The city of Denver will pay $1.6 million to settle lawsuits filed by seven people who police injured during demonstrations over the killing of George Floyd in 2020.
The City Council approved the settlements Monday, the largest of which will be paid to Gabriel Schlough, whom police shot in the face with a rubber bullet during the May 2020 protest, The Denver Post reported. The protesters claimed police shot them with pepper balls, rubber bullets and flash-bang devices, even though they were demonstrating peacefully.
Andy McNulty, an attorney who represented the protesters, said the officers' tactics were "brutal and intolerable in a society that believes in freedom of speech."

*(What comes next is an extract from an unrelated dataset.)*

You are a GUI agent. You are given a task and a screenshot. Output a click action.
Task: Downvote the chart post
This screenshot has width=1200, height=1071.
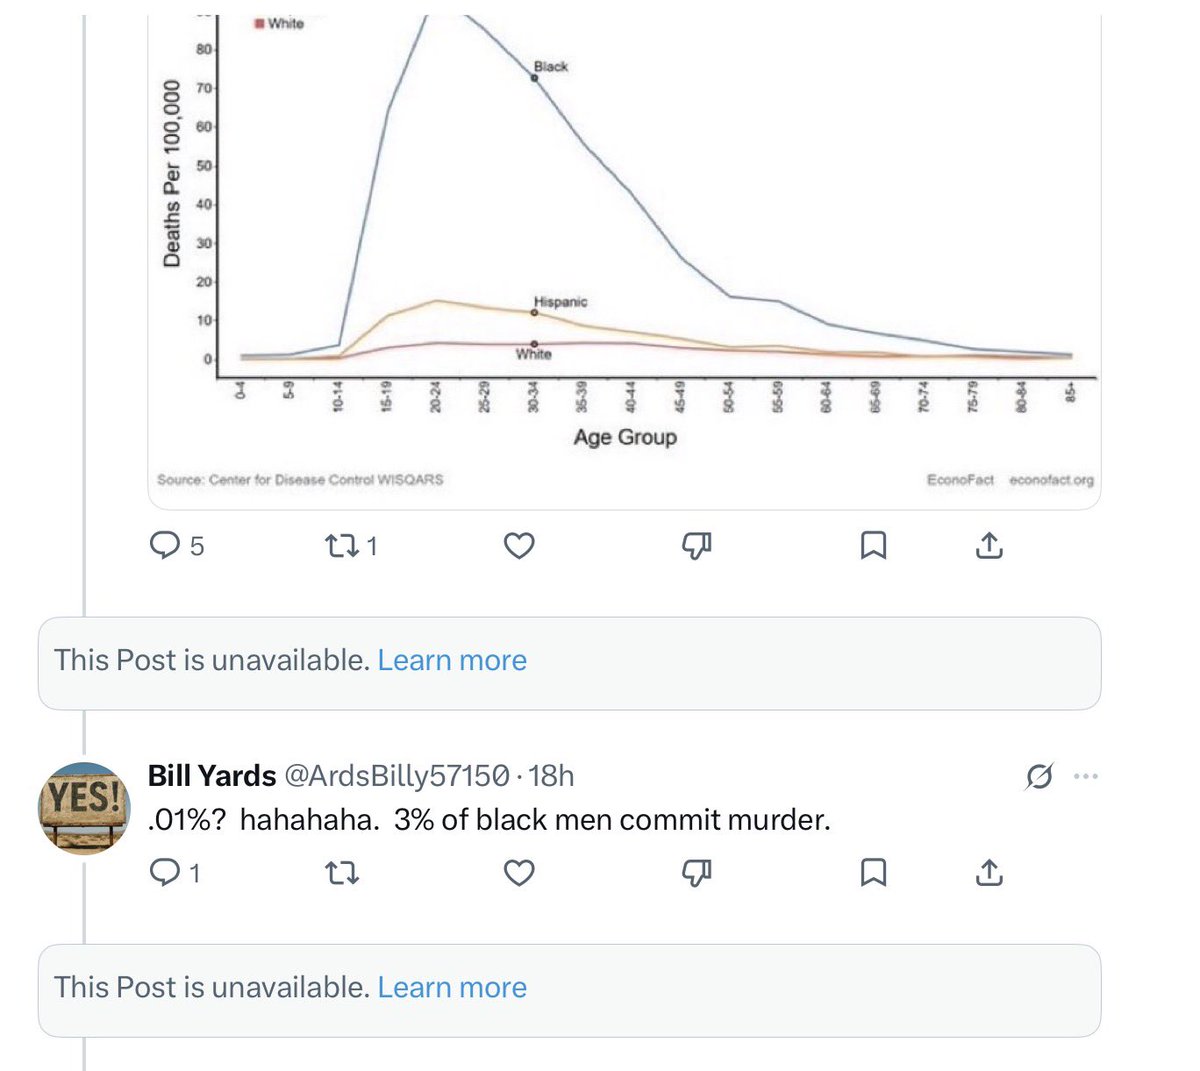tap(696, 546)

One woman who sued said she was walking away from police when an officer shot her in the head with a rubber bullet, which knocked her unconscious. Another man sued because he said police tear-gassed him while he was peacefully protesting with his 12- and 18-year-old sons.
The Denver Police Department declined to comment Tuesday.
The protest in downtown Denver happened shortly after a white police officer pinned Floyd to the pavement outside a Minneapolis corner store for more than nine minutes as the Black man pleaded, "I can’t breathe," and became unresponsive. The May 25, 2020, killing sparked protests worldwide in a reckoning over police brutality and racism.
Last year, jurors ordered the city of Denver to pay $14 million in damages to another group of 12 protesters who claimed police used excessive force during demonstrations over Floyd's killing.
The protesters who sued said they were shot at or hit by pepper spray and less lethal shotgun blasts. Zach Packard, whom police hit in the head with a shotgun blast and ended up in the intensive care unit, received the largest damage amount — $3 million.
More than 80 officers were injured as protesters hurled rocks, water bottles and canned food at them. The state Capitol, the hub of the protests, incurred $1.1 million in damage, according to the city.
Lawyers for the protesters who sued stressed they were not accused of being violent themselves.